Небо высокое, умытое утром. Торжествующее солнце всплыло над зелеными лесами и обратило свой взор на равнину; низко над росистым полем уже стелется легкий серебристый туман — не души ли это усопших?.. Светло и свежо летнее утро.

Она возле него, он здесь, совсем близко… И вправду, совсем близко!.. Если бы вы знали, что это значит для матери! Пока длится короткий обряд — жгут свечи, льют воду, убирают могилу, — она вся дрожит, едва себя сдерживает… Но вот я вижу тебя, сестра моя, лежащей на могиле. Великое страдание сделало тебя поэтом. Тебя — сдержанную, строгую, холодную, безголосую. Ты вся отдалась своему чувству и воспеваешь погибшее дитя словами, что расцвели и были сорваны в самом сердце:

«Встань, мой сыночек, встречай гостей! Это мы к тебе пришли, сынок!

Знаю, земля, что тебя придавила, ни взглянуть, ни услышать тебе не дает!

Ни окон, ни двери нет в доме твоем!

Мой росточек, моя росинка!

Как наступит, сынок, окаянный четверг, так исходит из уст моих пламя…

Как мог ты уйти и потом не вернуться, сынок?

Мой росточек, моя росинка!»

Голос ее крепнет, становится чище, и вот она уже продолжает громко и ясно:

«А как праздник наступит, сынок, так я в горнице прячусь от глаз людских!

Вот и сельский сбор[2] уже близится.

Где головушку я теперь приклоню?

Люди к празднику готовятся, и я, сынок! Люди варят, пекут, и я, сынок!

Ко всем гости придут, и к тебе, сынок! Только в черных одеждах, печальные… Ох вы, гости мои, гостьюшки!

Умоли, сынок, чтоб пустили тебя. Приходи и ты к нам на праздничек…

Я двор подмету — ни сориночки. В дому уберусь, наготовлю всего…

А как станешь ты наряжаться, сынок, я все подле тебя буду, рядышком. Чтоб ты девушкам нашим понравился.

И ты скажешь тогда, сынок: «Матушка!» Хоть бы еще разочек ты назвал меня так…

Где сейчас ты, сыночек, далеко ли ты? Если даже за девять морей мне идти, выпью море до дна, а тебя разыщу.
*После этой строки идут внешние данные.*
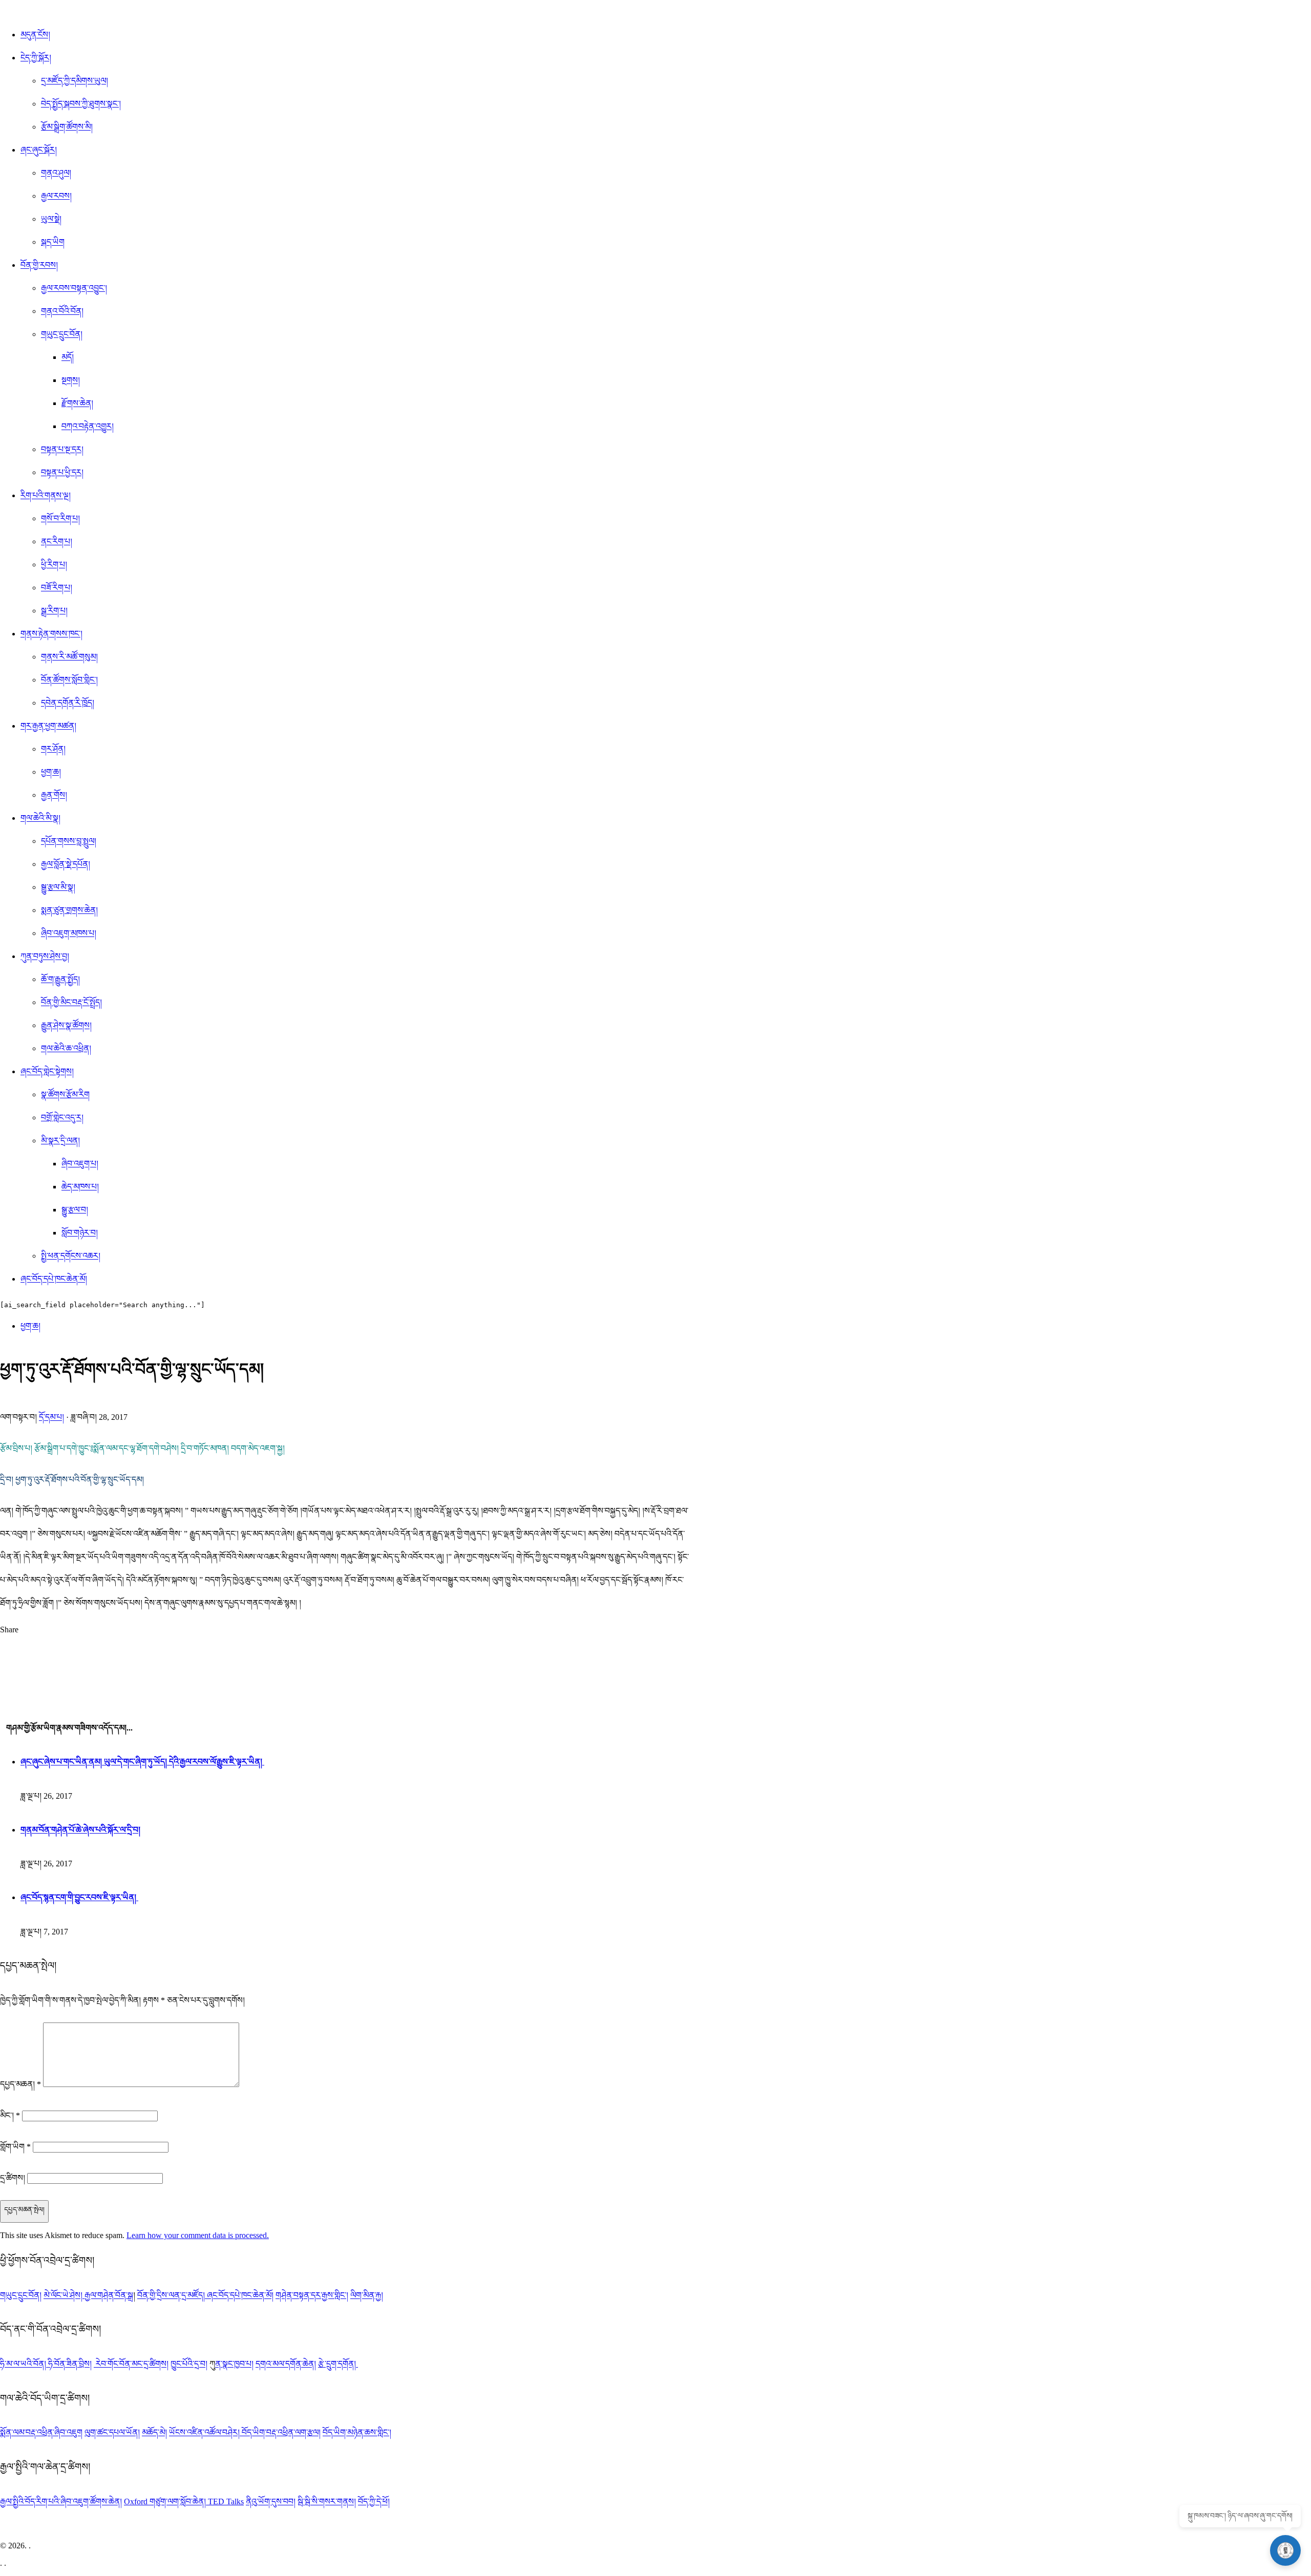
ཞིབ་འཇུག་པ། (79, 1163)
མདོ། (67, 357)
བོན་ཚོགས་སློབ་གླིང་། (69, 679)
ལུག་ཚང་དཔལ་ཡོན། (112, 2432)
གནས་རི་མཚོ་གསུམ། (69, 656)
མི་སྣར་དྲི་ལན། (60, 1140)
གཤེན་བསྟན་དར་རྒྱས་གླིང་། (312, 2295)
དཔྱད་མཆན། (20, 2084)
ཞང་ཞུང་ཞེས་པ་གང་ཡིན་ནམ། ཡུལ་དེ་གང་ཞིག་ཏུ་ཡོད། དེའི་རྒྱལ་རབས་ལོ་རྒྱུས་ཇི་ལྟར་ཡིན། (142, 1761)
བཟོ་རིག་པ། (56, 587)
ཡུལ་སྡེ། (51, 219)
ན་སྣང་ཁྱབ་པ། (234, 2363)
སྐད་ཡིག (53, 242)
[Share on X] (344, 1643)
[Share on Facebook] (344, 1662)
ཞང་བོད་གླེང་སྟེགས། (47, 1071)
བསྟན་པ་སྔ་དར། (62, 449)
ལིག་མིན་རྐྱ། (366, 2295)
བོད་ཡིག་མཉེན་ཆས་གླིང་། (357, 2432)
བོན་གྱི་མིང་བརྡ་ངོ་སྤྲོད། (71, 1002)
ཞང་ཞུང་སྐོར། (38, 149)
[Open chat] (1285, 2550)
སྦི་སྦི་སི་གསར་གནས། (327, 2501)
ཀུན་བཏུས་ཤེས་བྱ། (44, 956)
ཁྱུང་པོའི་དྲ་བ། (189, 2363)
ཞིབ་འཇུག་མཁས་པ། (68, 933)
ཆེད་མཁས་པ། (80, 1186)
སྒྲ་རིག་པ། (54, 610)
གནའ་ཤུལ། (56, 172)
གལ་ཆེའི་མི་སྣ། (40, 818)
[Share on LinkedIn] (344, 1699)
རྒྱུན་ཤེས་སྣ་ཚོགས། (66, 1025)
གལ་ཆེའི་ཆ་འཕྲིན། (66, 1048)
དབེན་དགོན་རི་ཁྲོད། (67, 702)
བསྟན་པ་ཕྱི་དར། (62, 472)
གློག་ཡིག (15, 2146)
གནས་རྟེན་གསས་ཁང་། (51, 633)
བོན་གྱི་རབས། (39, 265)
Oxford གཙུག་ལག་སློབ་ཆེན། (166, 2501)
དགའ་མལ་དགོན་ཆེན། (286, 2363)
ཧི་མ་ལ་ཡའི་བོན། (24, 2363)
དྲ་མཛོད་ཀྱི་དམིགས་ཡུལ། (74, 80)
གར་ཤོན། (53, 748)
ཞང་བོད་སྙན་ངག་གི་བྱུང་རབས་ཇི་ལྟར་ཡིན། (79, 1897)
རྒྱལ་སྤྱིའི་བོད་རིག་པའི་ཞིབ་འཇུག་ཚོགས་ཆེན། (61, 2501)
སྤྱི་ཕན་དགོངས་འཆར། (70, 1255)
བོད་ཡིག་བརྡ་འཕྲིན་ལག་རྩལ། (281, 2432)
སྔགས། (70, 380)
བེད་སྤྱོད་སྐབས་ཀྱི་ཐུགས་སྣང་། (81, 103)
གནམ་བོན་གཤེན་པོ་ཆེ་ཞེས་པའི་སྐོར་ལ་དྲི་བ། (80, 1829)
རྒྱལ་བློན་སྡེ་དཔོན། (65, 864)
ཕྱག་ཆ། (51, 772)
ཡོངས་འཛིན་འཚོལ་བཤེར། (205, 2432)
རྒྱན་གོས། (54, 795)
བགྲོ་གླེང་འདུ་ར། (62, 1117)
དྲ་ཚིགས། (12, 2178)
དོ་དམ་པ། (51, 1417)
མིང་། (10, 2115)
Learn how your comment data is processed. (197, 2235)
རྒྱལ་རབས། (56, 195)
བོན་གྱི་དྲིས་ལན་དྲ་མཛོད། (172, 2295)
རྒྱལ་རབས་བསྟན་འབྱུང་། (74, 288)
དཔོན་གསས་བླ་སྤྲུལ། (68, 841)
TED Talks (226, 2501)
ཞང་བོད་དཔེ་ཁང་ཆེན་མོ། (53, 1278)
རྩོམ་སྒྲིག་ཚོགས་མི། (67, 126)
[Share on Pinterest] (344, 1680)
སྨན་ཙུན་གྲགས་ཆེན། (69, 910)
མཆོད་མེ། (154, 2432)
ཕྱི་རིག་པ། (54, 564)
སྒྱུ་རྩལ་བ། (74, 1209)
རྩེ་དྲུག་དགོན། (338, 2363)
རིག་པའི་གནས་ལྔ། (45, 495)
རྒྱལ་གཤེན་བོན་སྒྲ (108, 2295)
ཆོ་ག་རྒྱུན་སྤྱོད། (60, 979)
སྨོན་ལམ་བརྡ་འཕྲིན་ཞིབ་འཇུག (41, 2432)
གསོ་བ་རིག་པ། (60, 518)
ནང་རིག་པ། (56, 541)
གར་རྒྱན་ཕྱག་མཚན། (48, 725)
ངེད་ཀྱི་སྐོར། (35, 57)
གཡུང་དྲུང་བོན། (61, 334)
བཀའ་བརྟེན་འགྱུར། (87, 426)
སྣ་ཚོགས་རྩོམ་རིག (65, 1094)
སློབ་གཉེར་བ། (79, 1232)
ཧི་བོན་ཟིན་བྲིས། (70, 2363)
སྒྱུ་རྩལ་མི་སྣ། (58, 887)
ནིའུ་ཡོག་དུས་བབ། (270, 2501)
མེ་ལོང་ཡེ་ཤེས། (64, 2295)
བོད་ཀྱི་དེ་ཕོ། (374, 2501)
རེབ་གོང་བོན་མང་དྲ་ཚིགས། (132, 2363)
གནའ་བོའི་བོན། (62, 311)
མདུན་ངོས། (35, 34)
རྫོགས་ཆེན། (77, 403)
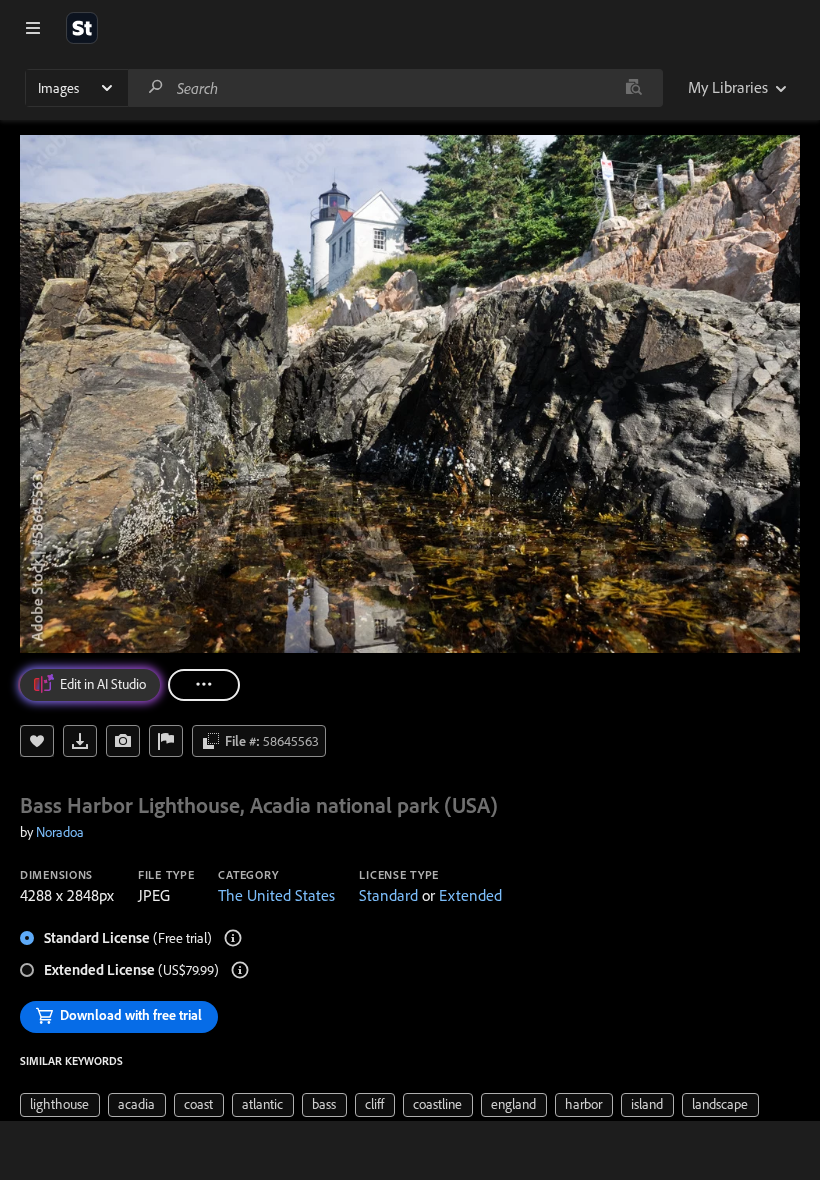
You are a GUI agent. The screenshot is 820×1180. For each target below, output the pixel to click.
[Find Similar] (123, 741)
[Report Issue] (166, 741)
О, костер мой, печь моя жаркая, в той печи, сынок, все сгорим мы дотла!»

И начинается общий плач.

Бабушка Вылкана тонким голосом оплакивает «синие, словно васильки, глаза» внука, его «русые кудри нечесаные», «пальцы тонкие, белые»… Рассказывает ему, что одна потеряла мужа, другая — отца, а мать его закопала сердце свое в сыру землю, и теперь от стонов ее стены сотрясаются.

«Нам с матерью твоей губ не разжать, — жалуется она, — так мы с ней и сидим по своим углам… И некому снять с наших плеч муку тяжкую!»

А младшая сестра Назарова подхватывает:

«Как пойду в горы, о тебе говорят, как спущусь к Дунаю, о тебе говорят!»

Плачут и причитают все — и старые и молодые: получается какой-то зловещий античный хор. Плачут не просто, а на разные голоса, артистически подбирая слова к мелодии — то их растягивают, то повторяют или глотают.

Собаки с ближних дворов, встревоженные плачем, поднимают лай, а затем начинают подвывать.

Назаров-отец сидит в сторонке на камне, словно древний библейский пророк, облокотясь на колени и зажав в ладонях голову.

Одно время молодые ребята по субботам тайком ходили к кладбищенской ограде, подслушивали плакальщиц и записывали слова — хотели сочинить песню о молодом Назарове.

Вот одна из женщин, уже «выплакавшись», подходит сзади к Ионе и, тихо касаясь ее плеча, говорит:

— Хватит с ним разговаривать! Поднимись-ка лучше да взгляни на него!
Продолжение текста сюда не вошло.